N° de rôle : 09/02534











Monsieur [B] [U]



c/



La Société Sofilab













Nature de la décision : AU FOND













Notifié par LRAR

le :



LRAR non parvenue pour adresse actuelle inconnue à :



La possibilité reste ouverte à la partie intéressée de procéder par

voie de signification (acte d'huissier).



Certifié par le Greffier en Chef,





Grosse délivrée le :



à :





Décision déférée à la Cour : jugement ren...

COUR D'APPEL DE BORDEAUX

CHAMBRE SOCIALE - SECTION A

--------------------------

ARRÊT DU : 25 MAI 2010

(Rédacteur : Madame Frédérique Loubet-Porterie, Conseiller)

(PH)

PRUD'HOMMES

N° de rôle : 09/02534

Monsieur [B] [U]

c/

La Société Sofilab

Nature de la décision : AU FOND

Notifié par LRAR le :

LRAR non parvenue pour adresse actuelle inconnue à :

La possibilité reste ouverte à la partie intéressée de procéder par

voie de signification (acte d'huissier).

Certifié par le Greffier en Chef,

Grosse délivrée le :

à :

Décision déférée à la Cour : jugement rendu le 09 avril 2009 (R.G. n° F 08/00206) par le Conseil de Prud'hommes de Bergerac, section Encadrement, suivant déclaration d'appel du 30 avril 2009,

APPELANT :

Monsieur [B] [U], né le [Date naissance 1] 1967 à [Localité 3], de nationalité

Française, profession directeur juridique, demeurant [Adresse 2],

Représenté par Maître Nadia Hantali, avocat au barreau de Bordeaux,

INTIMÉE :

La Société Sofilab, prise en la personne de son représentant légal domicilié en cette qualité au siège social, [Adresse 4],

Représentée par Maître Roger Denoulet, avocat au barreau de Paris,

COMPOSITION DE LA COUR :

L'affaire a été débattue le 29 mars 2010 en audience publique, devant la Cour composée de :

Madame Marie-Paule Descard-Mazabraud, Président,

Madame Raphaëlle Duval-Arnould, Conseiller,

Madame Frédérique Loubet-Porterie, Conseiller,

qui en ont délibéré.

Greffier lors des débats : Madame Anne-Marie Lacour-Rivière.

ARRÊT :

- contradictoire

- prononcé publiquement par mise à disposition de l'arrêt au greffe de la Cour, les parties en ayant été préalablement avisées dans les conditions prévues à l'article 450 alinéa 2 du Code de Procédure Civile.

RAPPEL DES FAITS ET DE LA PROCÉDURE

M. [U] était embauché en qualité de directeur juridique par la société Sofilab par contrat à durée déterminée en date du 25 juillet 2008.

-- Énoncé 1 --
Mettez à jour l'extrait de l'arrêt en le recopiant à partir de « qui en ont délibéré. » et en allant jusqu'à « de Procédure Civile. », avec « par défaut » au lieu de « contradictoire ».
-- Énoncé 2 --
D'après l'extrait de l'arrêt, pourquoi une LRAR peut-elle ne pas parvenir à son destinataire, et quelle voie reste alors ouverte à la partie intéressée ?
-- Énoncé 3 --
Pouvez-vous reprendre l'extrait de l'arrêt et le poursuivre après sa dernière phrase ?

-- Données enregistrées --
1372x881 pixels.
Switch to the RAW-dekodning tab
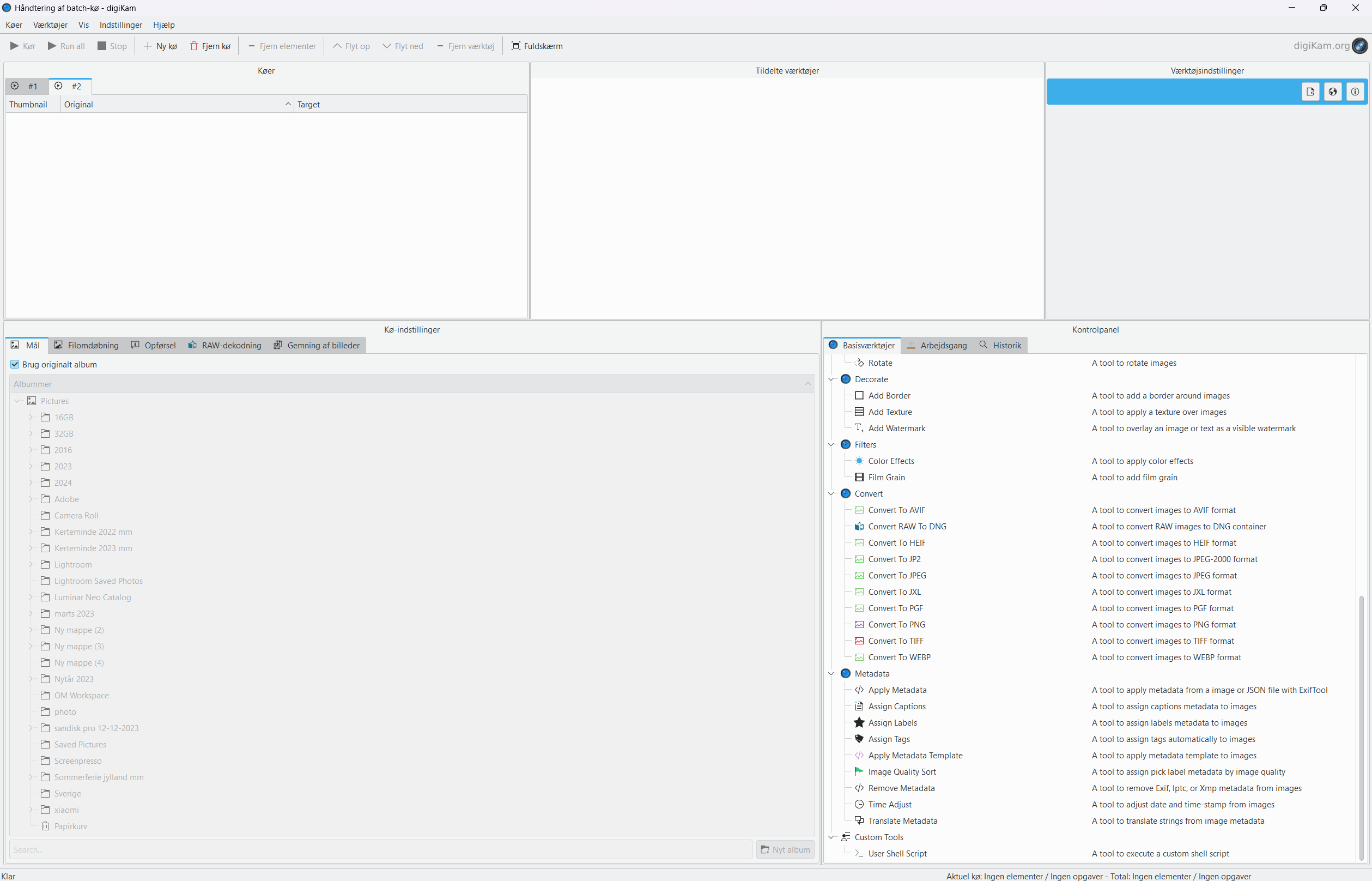pos(224,346)
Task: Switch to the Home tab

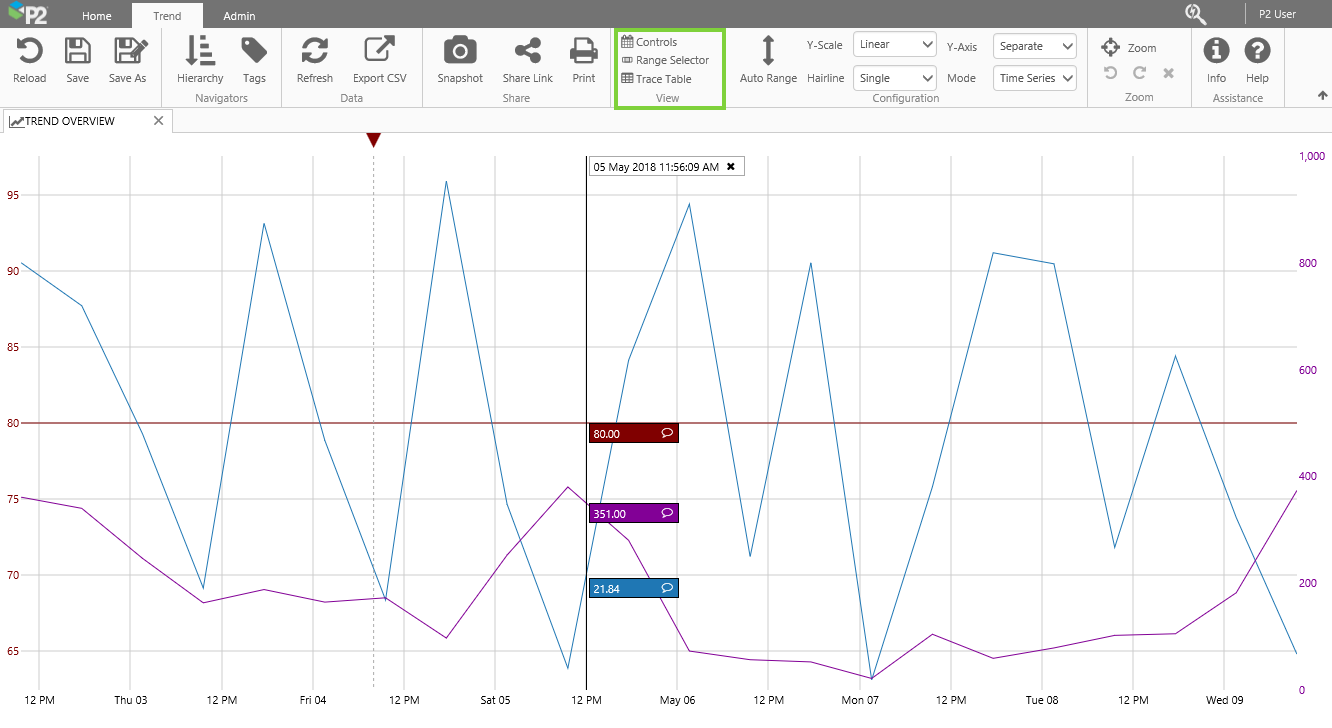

-- Réponse rédigée 1 --
qui en ont délibéré.

Greffier lors des débats : Madame Anne-Marie Lacour-Rivière.

ARRÊT :

- par défaut

- prononcé publiquement par mise à disposition de l'arrêt au greffe de la Cour, les parties en ayant été préalablement avisées dans les conditions prévues à l'article 450 alinéa 2 du Code de Procédure Civile.

-- Réponse rédigée 2 --
Une LRAR peut ne pas parvenir à son destinataire parce que son adresse actuelle est inconnue. La partie intéressée peut alors procéder par voie de signification, c'est-à-dire par acte d'huissier.

-- Réponse rédigée 3 --
Ce contrat prévoyait, du fait d'un autre emploi occupé par le salarié, une prise de fonction 'le plus tôt possible et au plus tard 3 mois et une semaine après la date de signature du contrat de travail par le salarié'.

Le 24 septembre 2008, la société informait M. [U] de sa volonté de rompre le contrat de travail reprochant à l'intéressé de ne pas l'avoir informée de la date effective de sa prise de fonction.

La société doutait de l'intention de M. [U] d'honorer son contrat de travail invoquant une 'confiance d'ores et déjà rompue'.

M. [U] prenait connaissance de ce courrier adressé en lettre recom-mandée avec accusé de réception le 24 septembre, date à laquelle il informait la société Sofilab de ce qu'il comptait prendre ses fonctions au sein de la structure le 6 octobre 2008.

Par lettre recommandée avec accusé de réception en date du 2 octobre, la société Sofilab faisait connaître au salarié sa volonté de maintenir sa décision.

Estimant que cette décision lui causait préjudice, M. [U] saisissait le Conseil de Prud'hommes de Bergerac aux fins de réclamer des dommages et intérêts équivalents aux salaires qu'il aurait dû percevoir outre des dommages et intérêts sur des primes d'objectifs et indemnité de précarité.

Par jugement en date du 9 avril 2009, le Conseil de Prud'hommes estimait que si la rupture était imputable à la société, celle-ci avait agi dans le délai de la période d'essai, nonobstant le fait que M. [U] n'ait pas encore pris ses fonctions à cette date.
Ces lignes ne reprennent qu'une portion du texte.